Friday, December 5, 2014

Going, Going, Gone : Transportation Part 1

I'm not gonna lie: a big part of me associates the transportation theme with little boys! I know, it's shameful. Extremely sexist but once against, my daughter set the clocks right for me at least! :) A lot of our activities were actually "borrowed" from my son's when he did a similar week back in preschool and I received no protests from my girly girl. I also brought it some new ones of course! :)

Matching letters using cars and parking spaces
Vroom, vroom, vroom. Or is it zoom, zoom, zoom? No matter what kind of noise your cars make, this activity is a win-win! Tape each car with a letter and make a "parking lot" with the same letters. The child now has to match car and parking space. I personally chose the letters we've been working on : s, m, a, t, c, r, i, p, h, j, u, l. It helps with letter recognition and is fun at the same time. Original idea? My Montessori Journey

Fine motors at work: hole punching train tickets
All aboard! But wait! Has the conductor punched your ticket yet? This activity was so beloved that I had to re-print tickets! I was more than happy to oblige. Hole punching seems very simple but it's actually very hard for little hands. It helps develop the small muscles needed to write so I highly encourage it. Make it harder by providing construction paper or cardstock. Make it easier by replacing with foil using a scrapbooking type of puncher. Tickets needed? I grabbed mine at The Spaghetti Westerner.
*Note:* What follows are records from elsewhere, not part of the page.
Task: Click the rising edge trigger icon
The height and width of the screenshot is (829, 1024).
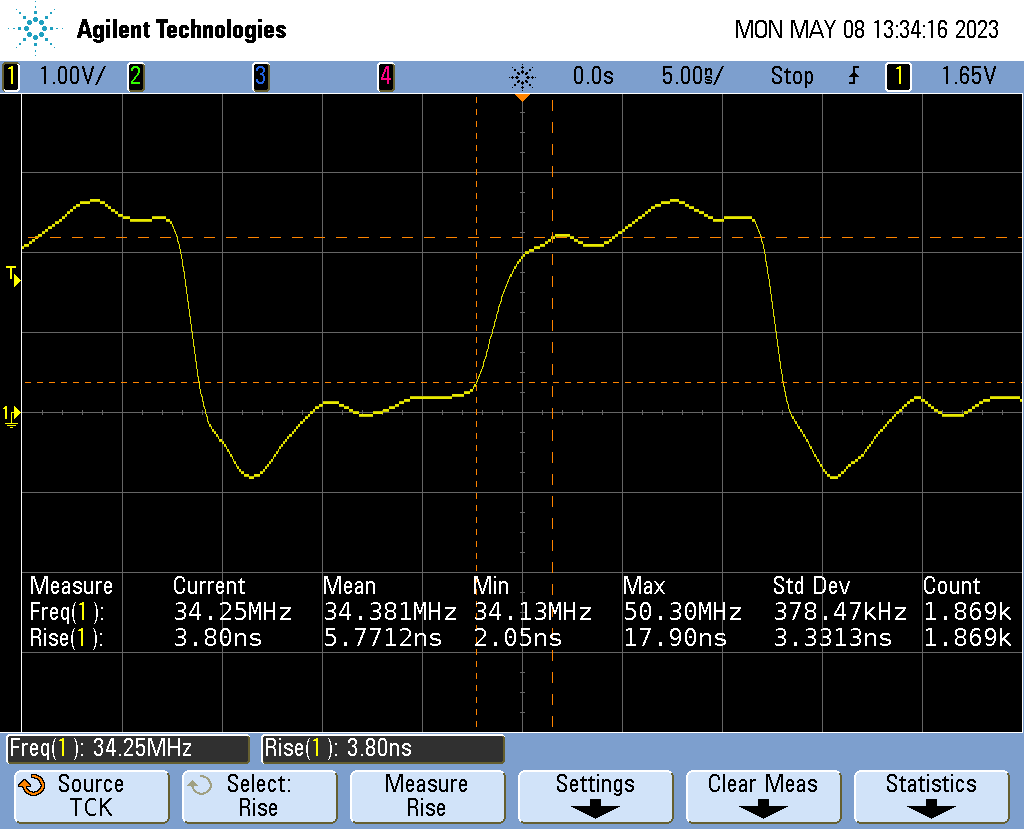Action: coord(853,76)
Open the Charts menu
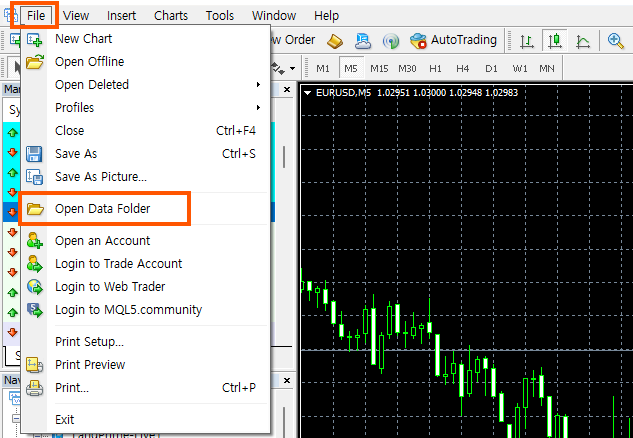Viewport: 633px width, 438px height. click(171, 15)
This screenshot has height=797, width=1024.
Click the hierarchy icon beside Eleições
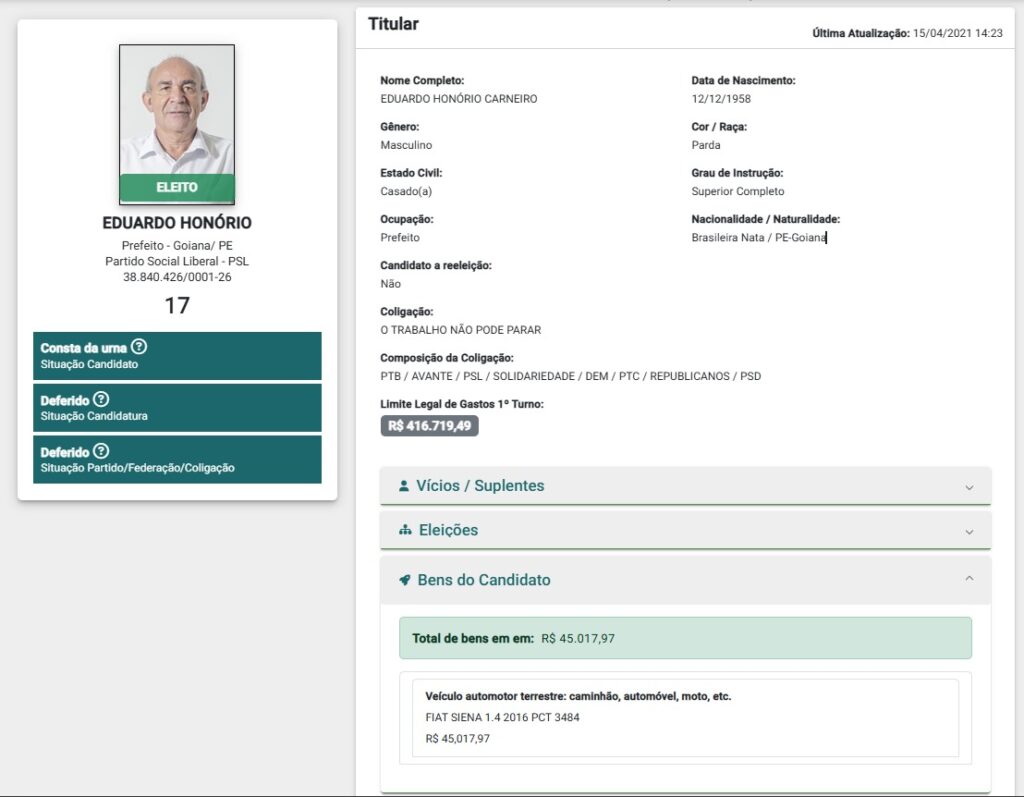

Out of coolant? Time to refill!
Oh no! The car is out of coolant! Time to re-fill! Thanks to colored water, a funnel and glass, the job is "easy" first. Re-filling the tiny bottle was quite challenging and demanded great care and attention.

Tire tracks can differ: use paint to prove it!
Does every car has the same tires? Do you think they will make the same tracks? Let's find out! With some paint and a few cars, nothing's easier! Zahavah enjoyed making straight lines in yellow, green and red. She noticed how going slow versus fast also produced a different effect on the paper. Matching the tracks with the cars once her piece of art was finished was also fun.

Indoor car wash for "Matchbox cars"
Well now that the cars were dirty with paint, we had better give them a wash down, right? And we did!  During the summer, we did a car wash but now that it's much cooler, it had to be an indoor one. I provided shaving cream for the soap, a cube sponge (extra work for fine motors), a small pitcher of clean water for rinse-off, a cloth for drying and some sponges for polishing. The tray was a hit. Zahavah washed all the cars...several times. 

How many Puffs of Smoke?
Puffing along! Steam trains puff smoke so using cotton balls and trains from my son's collection, I asked my daughter to put a certain amount of puffs of smoke over each train. She is not at the stage when she recognizes written numbers above 5 so we did it orally since she can go well above 10 in that department! :)

Do a Dot Fun
Do a Dot sheets are all the rage here so I couldn't resist printing a few from the Gift of Curiosity's transportation pack. Each was unique, some even had counting or associations so it was fun AND educational!

Day versus Night: let's sort it out!
During the week, we also did "regular stuff". We practiced our sandpaper letters tracing and sounds and we added a new element of history to our activity time: day and night distinction. Now my daughter has known about day and night for quite a while but it was great to see her sort the day and night cards so fast. She felt so proud of herself for doing this work perfectly the first time! :)

Transportation play dough mats
Yes, play dough is still very much popular in our house; usually, a lot more when it's home made dough and creative challenges. Play dough mats, as I found out, are not all that! :( In case your preschooler wants to give these a try (I thought the ideas were most clever!), head over the Sparklebox for your freebies.

Making a car
Family Fun Crafts had the cutest craft made out of a toilet paper roll, paints and brads. Had to give it a try with my 3 year old. I prepared the car pieces of course. Her job was to paint, assemble the wheels and glue the stickers on. It was ok. Better for older kids. When the adult prepares most of the craft, it's not fun...

Trying out the car on a long cardboard ramp!

Engineering a bridge
Providing only two wooden blocks and straw, I asked my preschooler if she could build a bridge that would support 4lbs of sugar. She examined the straws, weighed the sugar and seemed to think I was challenging her to something impossible. At first, she put the straws down and it didn't look like a bridge at all so I had to remind her that boats should be able to go under AND cars over. Then she started putting several straws on and the sugar went on and held. She was awfully proud. I asked her why she didn't put only one straw and she told me the sugar would be too heavy for it. I also asked her why she put all the straws closely and not far apart and she told me the sugar would fall through. We tried those options and of course, she was right in both cases. The Imagination Tree did a similar activity which greatly inspired this one. Their straws were smaller than ours and the flexi kind so it took more straws and tape was also involved I believe.

Ordinal numbers and a boat race
Although our "pond" was very small, my daughter still had a lot of fun blowing on all three boats to see which would come first, second and third. Older children could easily graph the activity too and see which boat is the fastest.